Text shown:
= = = = =
# Deer Numbers, wasatch front



## elkmaster (Nov 5, 2007)

Recently I was hunting with some of my close friends on the Wasatch Front Extended unit. While hunting we noticed a few things including: 1) there are quite a few young and immature bucks this year, 2) a few monster still exist on the unit and 3) a sharp decrease in the number of does on the unit. 
The first two results are great and looking good for the Wasatch front's future. The third is concerning. With a decrease in the number of does, it means a decrease in the number of overall deer in the future.

Now my numbers may be skewed because I only hunt in two general areas on the front. This concern has been with me all year but was made apparent yesterday. While hunting "my area", we counted 17 does and fawns and 12 bucks, big and small. Now that looks good as far as buck to doe ratios but that is all the deer we saw!
= = = = =
Data block:
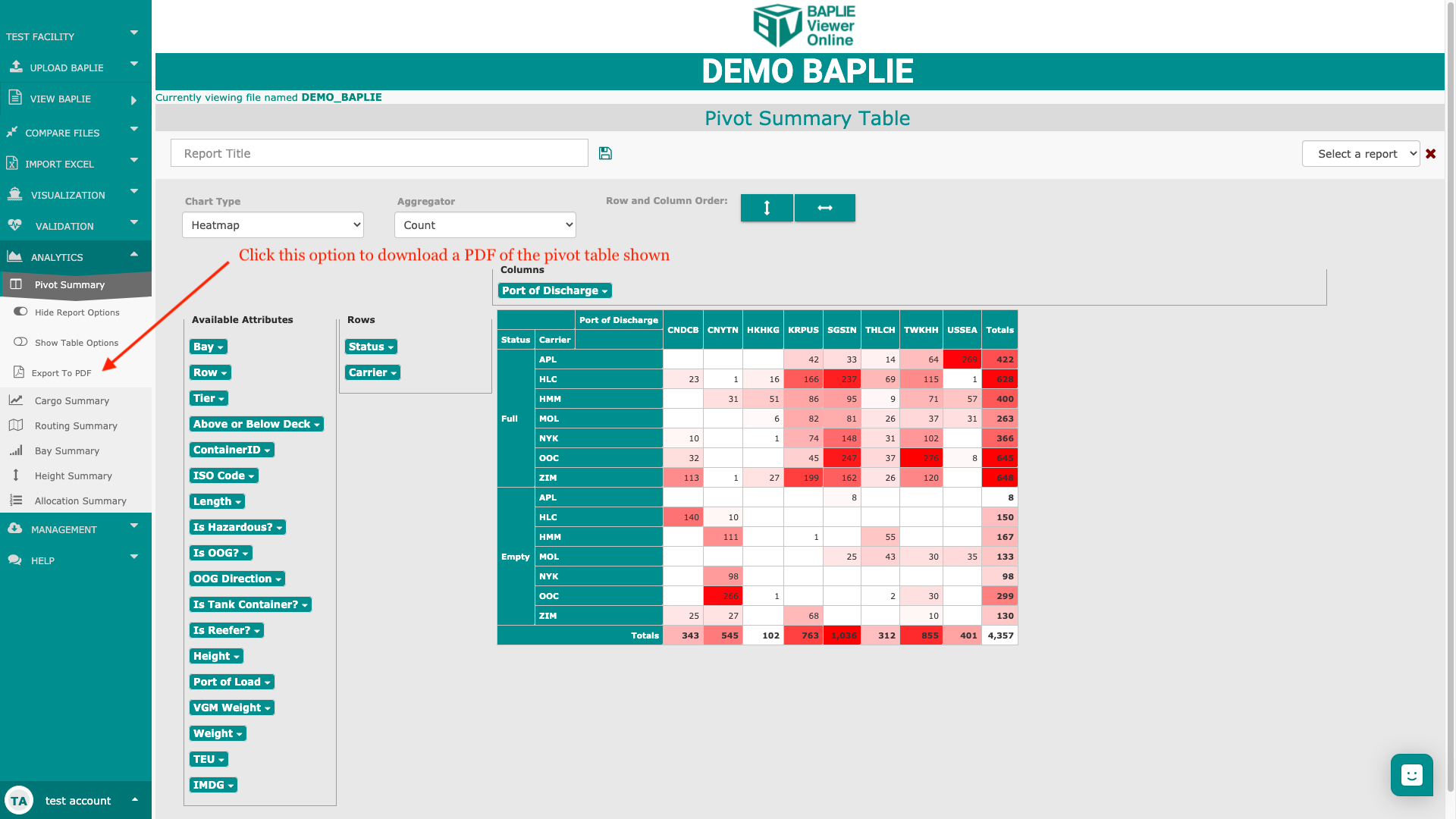Screen dimensions: 1456x819
Task: Toggle Hide Report Options switch
Action: coord(20,312)
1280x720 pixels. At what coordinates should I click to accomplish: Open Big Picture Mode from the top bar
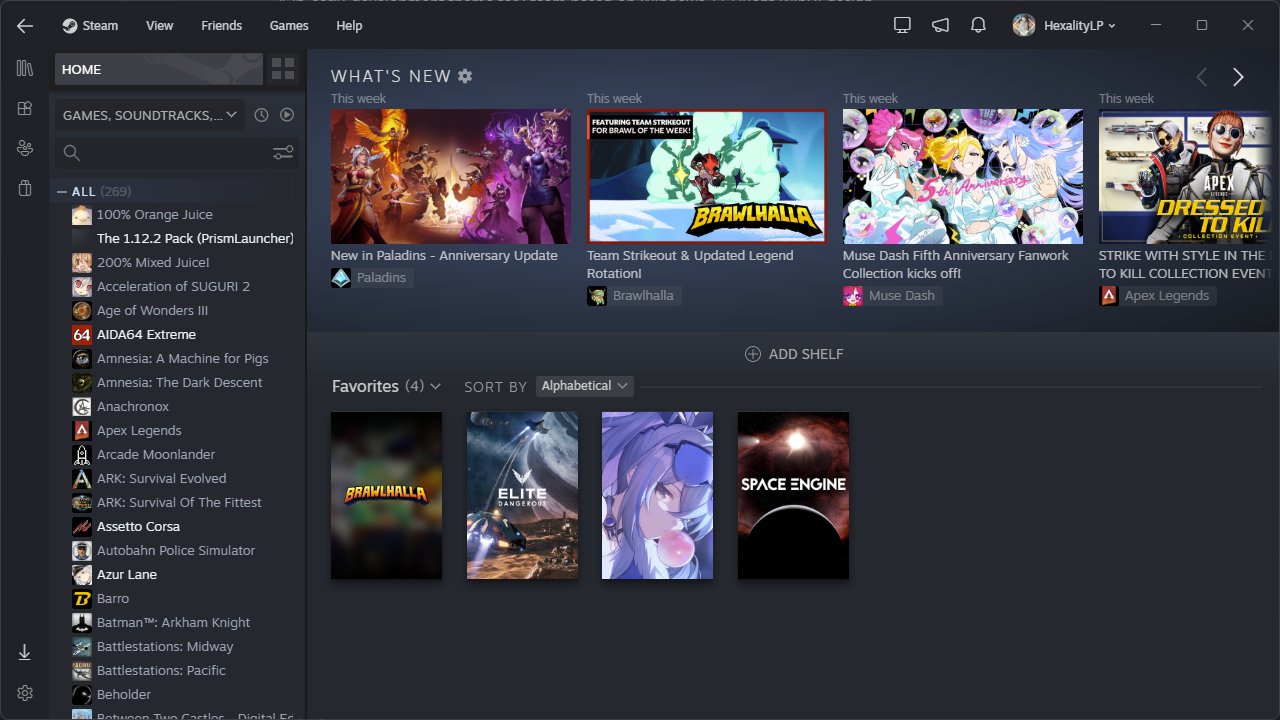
= = = = =
Pick up the forum post about deer numbers on the Wasatch Front right after its final sentence and finish out the next part. The listing was taken from a separate source and has no connection to the deer post.

Response for this exercise:
I hunted with 3 other friends, all experienced at glassing, finding deer and seeing lots of game. Two of which have guided for top-level guides, and I work for the division of wildlife. We know how to find animals and hunt, but in an entire day of glassing canyons all day long and hiking 35-40 degree slopes we only saw 17 does and fawns!

Last year in one of the "Doe only" days on the front I saw 8 does shot and killed, loaded in peoples trucks! If that trend is continuous that is a lot of future deer that are lost!

*My question is should we continue to allow all hunters to harvest does or implement a quota of doe only permits on the Wasatch front?*


----------



## coyoteslayer (Sep 10, 2007)

Those does will either be killed by hunters, DWR officials or road killed. Its sad but the Wasatch front is a big problem for deer because of the lack of habitat. They can't increase the deer population because of the conflicts it would create.


----------



## proutdoors (Sep 24, 2007)

The Wasatch Front is THRIVING and should be a beacon of what can happen to a deer herd when managed 'properly'. The over-all deer numbers are right at objeective, buck:doe ratios are as high as on the LE units even while giving out basically uncapped tag numbers. The quality rivals many of the LE units, the buck"doe ratios are great, the total population is right where the objectives and carrying capacity say it should be. Not sure why you saw only a few deer, but they ARE there.

PRO


----------



## weatherby25 (Sep 10, 2007)

*Re: Deer Numbers, Wasatch front*

+1 on what PRO said.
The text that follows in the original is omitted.